_PROBLEMA 1_:
Reescreva de forma mais curta o parágrafo do acórdão que começa por "II Todavia, os Julgados de Paz". Mantenha os factos principais.
_PROBLEMA 2_:
Segundo o acórdão, qual foi o resultado da votação?
_PROBLEMA 3_:
Reproduza do acórdão, sem alterações, o trecho que começa nas palavras com "II Todavia, os" e acaba em "do Tribunal comum.".

_BLOCO DE TEXTO_:
Acórdão do Tribunal da Relação de Lisboa
Processo:
1047/2006-2
Relator: ANA PAULA BOULAROT
Descritores: JULGADO DE PAZ
COMPETÊNCIA
Nº do Documento: RL
Data do Acordão: 01/18/2007
Votação: UNANIMIDADE
Texto Integral: S
Meio Processual: RECURSO DE AGRAVO
Decisão: PROVIDO
Sumário: I A não consagração na Lei n° 78/2001 de forma expressa, da competência exclusiva dos julgados de paz não aponta, no sentido da competência alternativa, porque tal não resulta nem do seu espirito, nem tão pouco da sua letra, sendo nossa firme convicção que a intenção legislativa foi atribuir tal exclusividade aos apontados órgãos, sendo esta a interpretação que mais se coaduna com o disposto no artigo 9º, nº1 do CCivil.
II Todavia, os Julgados de Paz, não são competentes para o conhecimento das acções tendentes ao cumprimento de uma obrigação pecuniária desde que, cumulativamente, tal obrigação seja para a obtenção de uma quantia em dinheiro e o credor originário, seja ou tenha sido, uma pessoa colectiva, situação esta excepcionada pelo artigo 9º, nº1, alínea a), da Lei 78/2001 de 13 de Julho onde se predispõe que «Os julgados de paz são competentes para apreciar e decidir: a) As acções destinadas a efectivar o cumprimento de obrigações, com excepção das que tenham por objecto prestação pecuniária e de que seja ou tenha sido credor originário uma pessoa colectiva; (…)», sendo neste caso da competência do Tribunal comum.

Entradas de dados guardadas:

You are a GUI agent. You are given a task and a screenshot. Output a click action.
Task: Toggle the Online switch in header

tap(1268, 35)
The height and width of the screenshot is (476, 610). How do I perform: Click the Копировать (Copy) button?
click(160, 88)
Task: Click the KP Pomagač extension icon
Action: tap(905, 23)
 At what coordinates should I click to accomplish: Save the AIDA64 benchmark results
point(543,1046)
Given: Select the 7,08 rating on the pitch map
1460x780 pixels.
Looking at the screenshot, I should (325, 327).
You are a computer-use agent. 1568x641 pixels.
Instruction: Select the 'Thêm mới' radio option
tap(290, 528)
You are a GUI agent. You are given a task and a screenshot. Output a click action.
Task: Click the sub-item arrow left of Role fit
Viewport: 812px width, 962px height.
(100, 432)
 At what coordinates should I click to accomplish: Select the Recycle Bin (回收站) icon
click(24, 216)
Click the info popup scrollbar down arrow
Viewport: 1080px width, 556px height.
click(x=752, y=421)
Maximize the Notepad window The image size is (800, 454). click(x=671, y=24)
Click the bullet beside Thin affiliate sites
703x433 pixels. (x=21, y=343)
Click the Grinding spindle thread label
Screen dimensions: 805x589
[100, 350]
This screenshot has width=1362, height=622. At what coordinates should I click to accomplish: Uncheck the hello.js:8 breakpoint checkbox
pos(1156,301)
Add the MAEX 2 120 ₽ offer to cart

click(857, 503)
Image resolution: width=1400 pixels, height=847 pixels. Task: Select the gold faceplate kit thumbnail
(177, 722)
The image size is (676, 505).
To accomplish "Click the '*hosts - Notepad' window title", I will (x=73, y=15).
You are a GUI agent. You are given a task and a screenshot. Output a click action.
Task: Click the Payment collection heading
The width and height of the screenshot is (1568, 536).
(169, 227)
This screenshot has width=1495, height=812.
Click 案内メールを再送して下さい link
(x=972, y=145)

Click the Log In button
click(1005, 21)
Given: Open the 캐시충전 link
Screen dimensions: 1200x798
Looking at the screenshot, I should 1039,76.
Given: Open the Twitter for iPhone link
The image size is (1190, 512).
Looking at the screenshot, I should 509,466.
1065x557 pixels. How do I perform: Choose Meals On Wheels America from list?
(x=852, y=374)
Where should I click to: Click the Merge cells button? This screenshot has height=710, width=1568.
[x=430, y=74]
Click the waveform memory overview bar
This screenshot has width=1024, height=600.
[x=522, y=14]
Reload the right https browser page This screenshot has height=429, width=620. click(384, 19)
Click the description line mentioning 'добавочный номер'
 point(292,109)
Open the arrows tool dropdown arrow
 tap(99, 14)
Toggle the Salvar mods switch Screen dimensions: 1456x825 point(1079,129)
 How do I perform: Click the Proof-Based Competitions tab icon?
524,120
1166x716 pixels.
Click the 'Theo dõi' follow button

_RESULTADO 1_:
Os julgados de paz não são competentes para ações de cumprimento de uma obrigação pecuniária quando se juntam duas condições:
- a obrigação destina-se a obter uma quantia em dinheiro;
- o credor originário é ou foi uma pessoa coletiva.

Esta exceção está no artigo 9º, nº1, alínea a), da Lei 78/2001 de 13 de Julho. Nestes casos, a competência cabe ao tribunal comum.

_RESULTADO 2_:
Unanimidade.

_RESULTADO 3_:
II Todavia, os Julgados de Paz, não são competentes para o conhecimento das acções tendentes ao cumprimento de uma obrigação pecuniária desde que, cumulativamente, tal obrigação seja para a obtenção de uma quantia em dinheiro e o credor originário, seja ou tenha sido, uma pessoa colectiva, situação esta excepcionada pelo artigo 9º, nº1, alínea a), da Lei 78/2001 de 13 de Julho onde se predispõe que «Os julgados de paz são competentes para apreciar e decidir: a) As acções destinadas a efectivar o cumprimento de obrigações, com excepção das que tenham por objecto prestação pecuniária e de que seja ou tenha sido credor originário uma pessoa colectiva; (…)», sendo neste caso da competência do Tribunal comum.